• **Complete o seguinte**:
• a. Transcreva, do texto sobre os animais na Primeira Guerra Mundial, o trecho que vai de “Cher Ami e Vaillant” até “outono de 2017.”, inclusive.
• b. Segundo o texto sobre os animais na Primeira Guerra Mundial, que condecoração foi concedida a Cher Ami e a Vaillant?

Cerca de 550 homens mantiveram sua posição durante dias, resistindo a uma força alemã muito maior, antes de ser alvejados por tropas americanas que não sabiam que os soldados encurralados não eram inimigos.

No dia 4 de outubro o major Charles Whittlesey lançou Cher Ami ao céu com uma mensagem final informando a localização do batalhão americano, seguida de uma súplica: “Pelo menor de Deus, parem com isso”.

Cher Ami perdeu um olho e uma perna nos disparos alemães, mas continuou a voar, percorrendo cerca de 40 quilômetros em meia hora, segundo a Comissão dos EUA para o Centenário da Primeira Guerra Mundial. Os sobreviventes do Batalhão Perdido retornaram às linhas americanas quatro dias mais tarde.

Outro pombo-correio, este chamado Vaillant (Valente), que trabalhou para as forças francesas, também realizou proezas extraordinárias durante a guerra.

No dia 4 de junho de 1916 ele foi lançado ao céu com uma mensagem desesperada: “Ele é meu último pombo”.

Cercado por alemães no Forte de Vaux, perto de Verdun, o comandante francês Sylvain Eugene Raynal contava com Vaillant para salvar seus homens.

O animal corajoso voou em meio a gases tóxicos, chegando ao pombal de Verdun sufocado pela fumaça. Como não chegou ajuda, apesar de seu esforço valente, Raynal e seus homens se renderam três dias depois.

Cher Ami e Vaillant foram honrados com a Cruz de Guerra francesa.

Cavalos e mulas

Cavalos são usados no campo de batalha desde a antiguidade, mas a maioria dos cavalos alistados na Primeira Guerra Mundial não passara por treinamento para a guerra. Os animais morreram aos milhões, de doenças, exaustão e pelo fogo inimigo, obrigando os exércitos francês e britânico a recorrer à América para renovar seu estoque. De acordo com a Comissão Americana de Monumentos de Batalha, uma verdadeira indústria se formou, com mais de meio milhão de cavalos e mulas transportados à Europa por navio até o outono de 2017.

Tão importante foi esse comércio que a ferrovia Santa Fe deu a uma estação ferroviária o nome Drage, em homenagem ao tenente-coronel britânico F.B. Drage, comandante da Comissão Britânica de Montaria, em Lathrop, Missouri, um dos principais pontos de recepção dos futoros animais de guerra.

“Assim, o comércio de cavalos e mulas de guerra é um bom negócio”, dizia um artigo na edição de dezembro de 2015 da “The Santa Fe Magazine”, destinada a funcionários do sistema ferroviário. Bom para o criador, o comprador, o fornecedor e as ferrovias, “mas não para os animais”.

Animais exóticos

Entre os animais mais exóticos convocados a prestar serviço na guerra estava um babuíno chamado Jackie, que serviu com a 1ª Brigada de Infantaria sul-africana no Egito, então sob ocupação britânica, e mais tarde nas trincheiras da França e Bélgica. Sua audição e vista apuradas ajudavam a avisar os soldados de movimento inimigo ou possíveis ataques, o que ele fazia gritando e puxando as roupas dos homens.

• **Informações apresentadas**:

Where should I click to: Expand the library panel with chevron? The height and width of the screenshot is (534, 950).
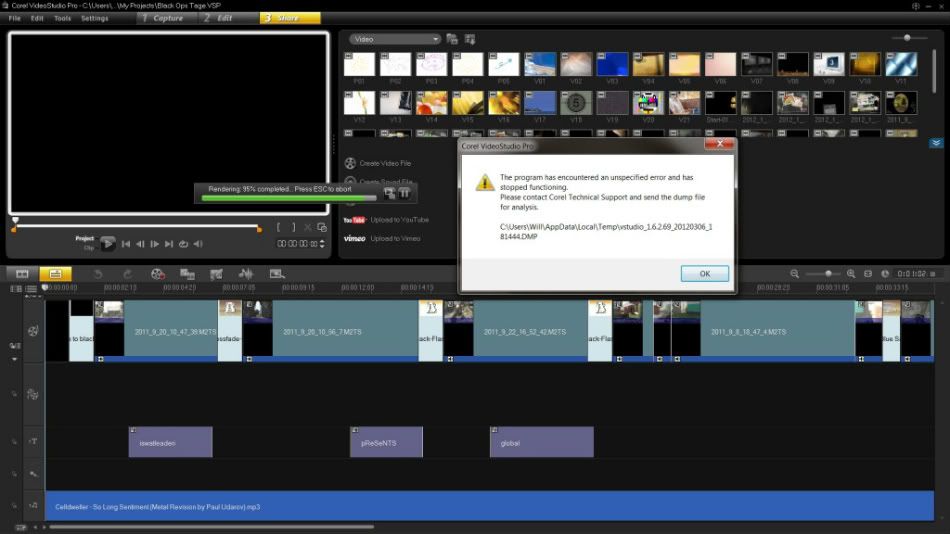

• **Resultados do exercício**:
• a.
Cher Ami e Vaillant foram honrados com a Cruz de Guerra francesa.

Cavalos e mulas

Cavalos são usados no campo de batalha desde a antiguidade, mas a maioria dos cavalos alistados na Primeira Guerra Mundial não passara por treinamento para a guerra. Os animais morreram aos milhões, de doenças, exaustão e pelo fogo inimigo, obrigando os exércitos francês e britânico a recorrer à América para renovar seu estoque. De acordo com a Comissão Americana de Monumentos de Batalha, uma verdadeira indústria se formou, com mais de meio milhão de cavalos e mulas transportados à Europa por navio até o outono de 2017.

• b. A Cruz de Guerra francesa.